McCutchen got his follow-up at-bat next inning with two runners on base. Unorthodox right-hander Greg Burke pitched away, but McCutchen smacked a ground ball off third baseman David Wright’s glove and into the left field grass to score Travis Snider. The Pirates grabbed their first lead and the fans rejoiced again.

“I was just trying to bear-down on the submarine right-hander,” McCutchen said. “That kind of stuff you don’t see every day.”

Franchise players can wipe away others’ mistakes en route to victory, and multiple Pirates erred Saturday Night. Torres carved up the Bucs in his first 2013 start, replacing Cy Young Award candidate Matt Harvey in the rotation. The substitute struck out five Pirates hitters in his first four innings, giving up only two ground-ball singles.

“We weren’t really able to draw a beat on Torres,” Hurdle said. “He kept us off-balance… had an opportunity to bust him and didn’t.”

The Decision

The Pittsburgh manager has some blame to take for that missed opportunity in the Bottom 5th. Garrett Jones led off the inning by smashing a double to left-center, followed by Jordy Mercer’s RBI single and Clint Barmes’ line-drive single. Instead of pinch-hitting starter A.J. Burnett (82 pitches in his 2nd start back from injury, 4 on an intentional walk), Hurdle had Burnett bunt to move his runners over for the first out.
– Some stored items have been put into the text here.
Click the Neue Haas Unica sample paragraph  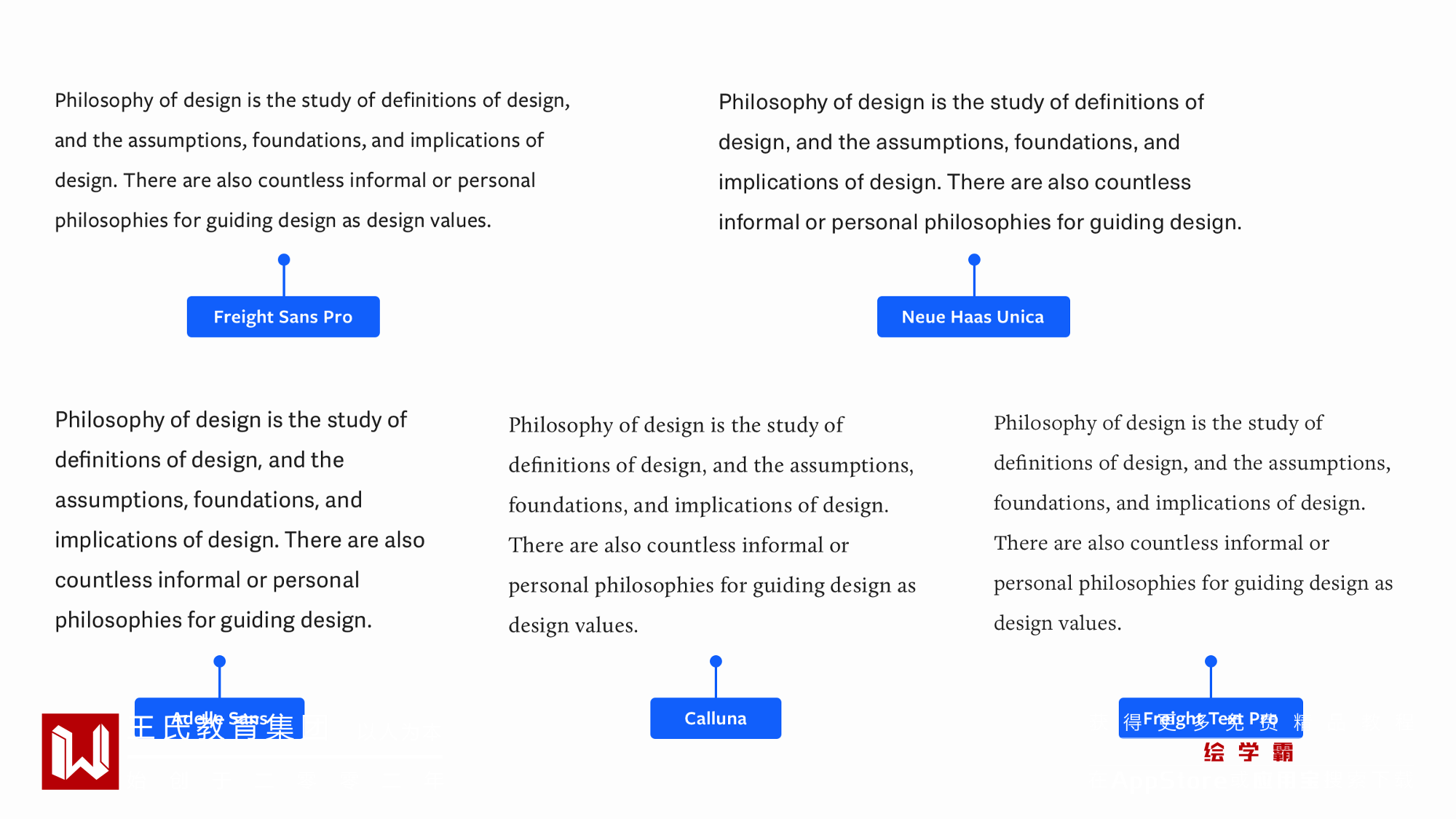point(979,162)
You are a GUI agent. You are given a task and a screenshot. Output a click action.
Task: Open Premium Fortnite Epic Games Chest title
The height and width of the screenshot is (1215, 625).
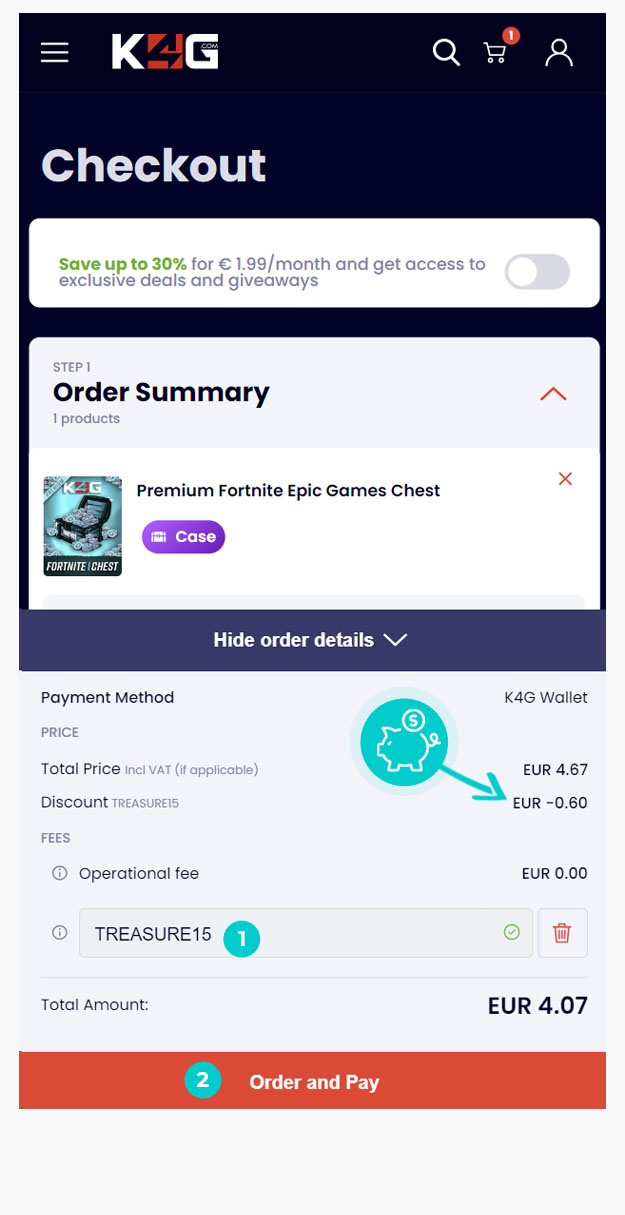tap(288, 490)
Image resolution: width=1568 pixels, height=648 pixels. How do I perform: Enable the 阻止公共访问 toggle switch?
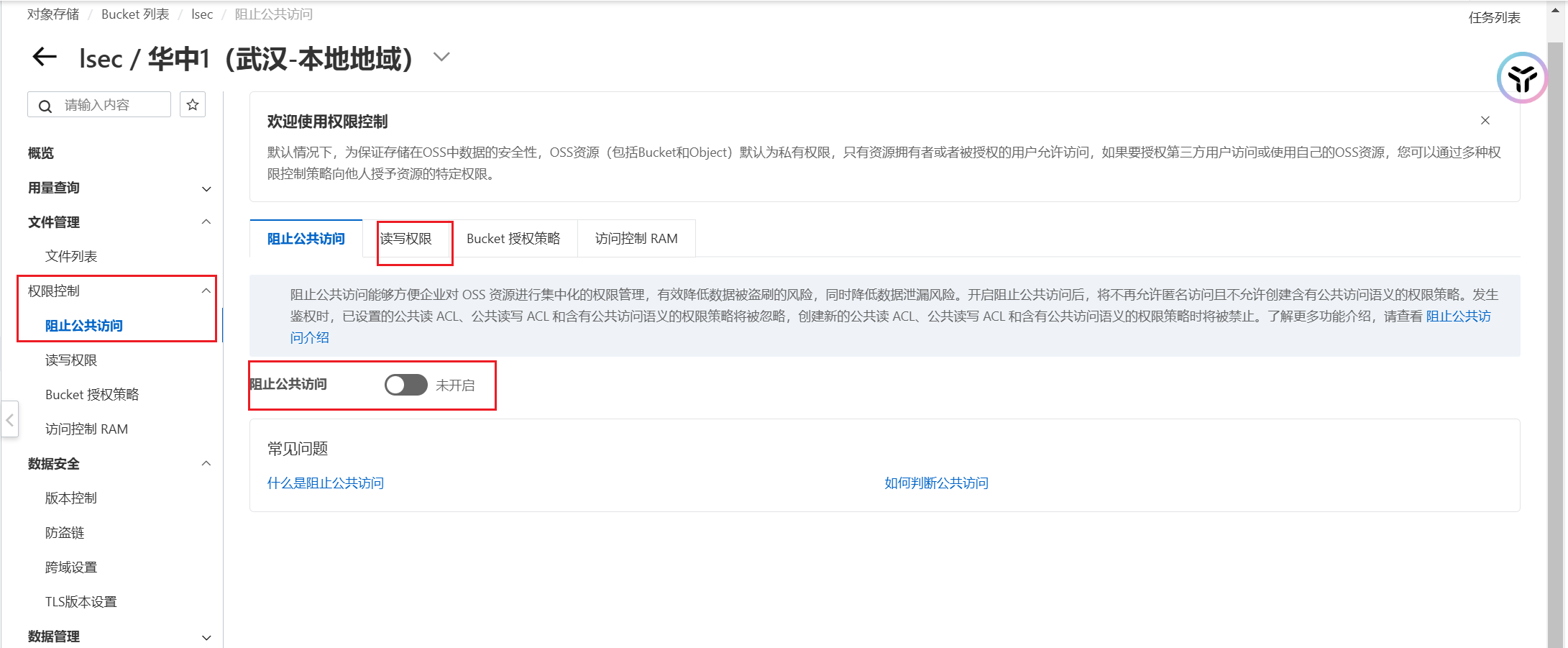(x=405, y=385)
Two batters later, Jose Tabata grounded into an inning-ending double play.

“You’ve got your big boy back in play, you’re gonna yank him after five?” Hurdle said. “I wanted him to pitch. He needed to pitch.”

A.J. Burnett Pirates
Burnett’s eight strikeouts were his most since May 8, but he is unsatisfied. (Photo Credit: David Hague)

Burnett did not pitch much longer, throwing only 14 more before being removed in the 6th inning despite wanting to go deeper. The veteran was one out away from a quality start, though, keeping the score close by allowing only two runs over 5.2 innings and getting eight strikeouts. Burnett was not pleased that the Mets knocked seven hits and three unintentional walks off him.

“I think I was a little sharper at times, lost it a few times,” Burnett said after giving up an RBI double to Kirk Nieuwenhuis and RBI infield single to Marlon Byrd. “I didn’t have the front-hip sinker to lefties that I’ve had… Second one back, I’m not content with it. We’ll get better each time out.”

Bullpen “Does Its Thing”

Burnett feels no issue regarding his previously-injured right calf and certainly had no issue with the work of his bullpen shutting down the Mets the rest of the way.

“You got guys coming in and throwing the ball the way they throw it,” Burnett said. “You never want to come out of a game but you feel pretty good with these guys behind you.”

Justin Wilson notched a critical strikeout to strand Burnett’s two baserunners in the 6th then pitched a scoreless 7th. Mark Melancon generated three ground-ball outs over his three batters, then Jason Grilli went 1-2-3 for his National League-leading 29th save.

Those three have been the dominant triumvirate of a bullpen that has baseball’s 2nd-best ERA at 2.79 this season.

“It’s been like that since Game 1 for them. Nothing’s changed,” McCutchen said. “They’ve been consistent this whole year.”

Pittsburgh’s franchise cornerstone praises the team’s breakthrough bullpen for helping the Pirates back into a first-place tie alongside the St. Louis Cardinals, now having the chance to be all alone in charge of the NL’s best record through the All-Star Break.

Seems the stars are aligning for a pennant-race summer along the Allegheny River.